Inflated discount rates hide true taxpayer liability
Economists Robert Novy-Marx and Joshua Rauh, for example, challenge the unrealistic investment targets and discount rates used by public pension systems to adjust their liabilities into today’s dollars. They found that the median discount rate used by the largest pension systems in the U.S. was 8 percent. This means that the pension funds anticipate earning 8 percent annual investment returns. Pension experts believe high discount rates encourage states to invest their pension funds in riskier assets in order to justify using inappropriately high discount rates. In effect, using high discount rates allows government pension plans to hide hundreds of billions of dollars in pension debt from taxpayers.
These inflated discount rates have become so unreasonable that both the Governmental Accounting Standards Board and Moody’s Investors Service issued new rules in 2012 that require state governments to use more realistic assumptions. These new rules require governments to use discount rates closer to the yields from corporate and municipal bonds, which will provide a clearer look of pension finances. In Illinois, the new reporting rules will more than double the state’s officially-reported pension debt.
In the private sector, a guaranteed benefit must use risk-free returns in calculating future liability. But for public pensions, the taxpayers are expected to meet the huge gap between overly optimistic promises and the reality of low investment returns.

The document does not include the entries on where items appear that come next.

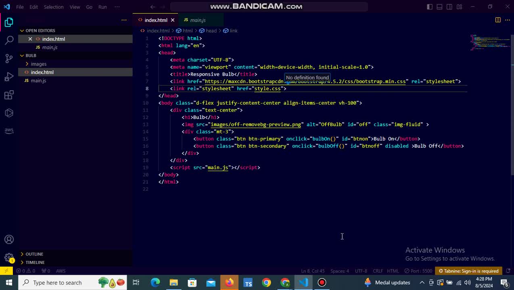The image size is (514, 290).
Task: Open the Extensions view
Action: pos(9,95)
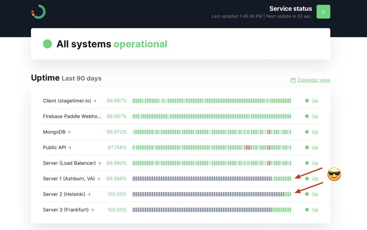The width and height of the screenshot is (367, 230).
Task: Click the red outage bar in MongoDB timeline
Action: coord(269,132)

As most experts explain, public pension funds should use lower discount rates to reduce the investment risk to taxpayers. This typically means that the discount rate should be based on risk-free returns, such as Treasurys. These discount rates would reveal that between half and three-quarters of all public pension debt is hidden by accounting gimmicks. If government pension plans were subject to the same reporting rules as private pension plans, their reported pension debt would nearly triple.
Do the math:
Median discount rate used by largest public pension funds – 8%
Current 10-year US Treasuries rate – 1.6%
Progressives Sour on Chicago Teachers (Via Meadia)
…[T]he city of Chicago most certainly can run out of money. Things like extra money for music and art teachers could be great ideas or could be bad ones depending on where it comes from. But it’s not as if Chicago Public Schools is sitting on some giant pile of money that administrations have just been refusing to use. On the contrary, it’s actually sitting on a large unfunded pension obligation. . .
In our local school district, pension costs are soaring to make up for unreasonably optimistic pension promises.
… pension costs have risen more than 50% over the last two years and now account for 7.2% of the total budget, up from 5.1% in 2010-11. This has meant ongoing cuts in student services as taxes are diverted to pay for pensions. The trend is up, and by 2015 pension costs are expected to eat up 35 percent of property tax collections.